Guest footie Posted October 10, 2007 Posted October 10, 2007 (edited) According to the waiver guide, it seems as though it wouldn't be too hard to get a FCII or FCIII. If you look at the stats, they are also pretty good. What I am putting my emphasis on is the little piece that says USUALLY not considered. It appears to be that if you can keep it under control with approved medications, it may be possible. Anyways, it can't hurt to try. BTW, anyone know if Lialda is an approved medication? Edited October 10, 2007 by footie
Guest ytz750 Posted October 11, 2007 Posted October 11, 2007 According to the waiver guide, it seems as though it wouldn't be too hard to get a FCII or FCIII. If you look at the stats, they are also pretty good. What I am putting my emphasis on is the little piece that says USUALLY not considered. It appears to be that if you can keep it under control with approved medications, it may be possible. Anyways, it can't hurt to try. BTW, anyone know if Lialda is an approved medication? Yea, so its a maybe. So would you have this information printed out ready to hand into a recruiter ? or how would this work ? You'll have to tell me if you have any luck.

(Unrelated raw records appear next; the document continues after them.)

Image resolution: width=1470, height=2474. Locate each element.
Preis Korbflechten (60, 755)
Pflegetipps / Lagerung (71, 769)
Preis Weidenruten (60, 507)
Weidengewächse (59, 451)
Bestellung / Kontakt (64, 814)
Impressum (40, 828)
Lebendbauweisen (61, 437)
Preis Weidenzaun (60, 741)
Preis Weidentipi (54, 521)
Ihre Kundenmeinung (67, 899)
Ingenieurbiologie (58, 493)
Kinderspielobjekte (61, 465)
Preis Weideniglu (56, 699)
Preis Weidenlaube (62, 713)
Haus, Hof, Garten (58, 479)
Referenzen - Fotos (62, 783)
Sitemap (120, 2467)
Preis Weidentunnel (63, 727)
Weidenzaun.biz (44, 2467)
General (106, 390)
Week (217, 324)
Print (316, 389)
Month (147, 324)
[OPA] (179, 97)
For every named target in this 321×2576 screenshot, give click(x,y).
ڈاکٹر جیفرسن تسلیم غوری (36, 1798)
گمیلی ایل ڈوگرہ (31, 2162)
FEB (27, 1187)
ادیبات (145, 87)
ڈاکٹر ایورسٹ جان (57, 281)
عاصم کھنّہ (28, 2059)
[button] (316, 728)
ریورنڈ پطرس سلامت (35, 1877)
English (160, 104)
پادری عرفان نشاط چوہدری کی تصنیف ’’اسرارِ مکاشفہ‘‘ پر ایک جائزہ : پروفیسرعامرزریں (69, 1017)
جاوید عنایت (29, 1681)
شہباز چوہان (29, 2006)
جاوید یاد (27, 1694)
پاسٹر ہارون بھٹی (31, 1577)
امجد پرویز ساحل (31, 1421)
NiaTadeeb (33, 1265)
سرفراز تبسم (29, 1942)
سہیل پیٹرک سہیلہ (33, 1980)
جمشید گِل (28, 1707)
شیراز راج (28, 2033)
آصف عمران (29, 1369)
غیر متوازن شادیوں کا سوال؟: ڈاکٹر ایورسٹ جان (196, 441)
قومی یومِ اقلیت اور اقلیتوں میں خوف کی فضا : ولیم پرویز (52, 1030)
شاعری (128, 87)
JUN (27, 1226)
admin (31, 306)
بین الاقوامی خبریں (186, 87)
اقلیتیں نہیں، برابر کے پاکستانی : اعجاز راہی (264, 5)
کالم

Guest jload Posted April 15, 2010 Posted April 15, 2010 According to the waiver guide, it seems as though it wouldn't be too hard to get a FCII or FCIII. If you look at the stats, they are also pretty good. What I am putting my emphasis on is the little piece that says USUALLY not considered. It appears to be that if you can keep it under control with approved medications, it may be possible. Anyways, it can't hurt to try. BTW, anyone know if Lialda is an approved medication? I too would like to know what approved medications might be. Thanks!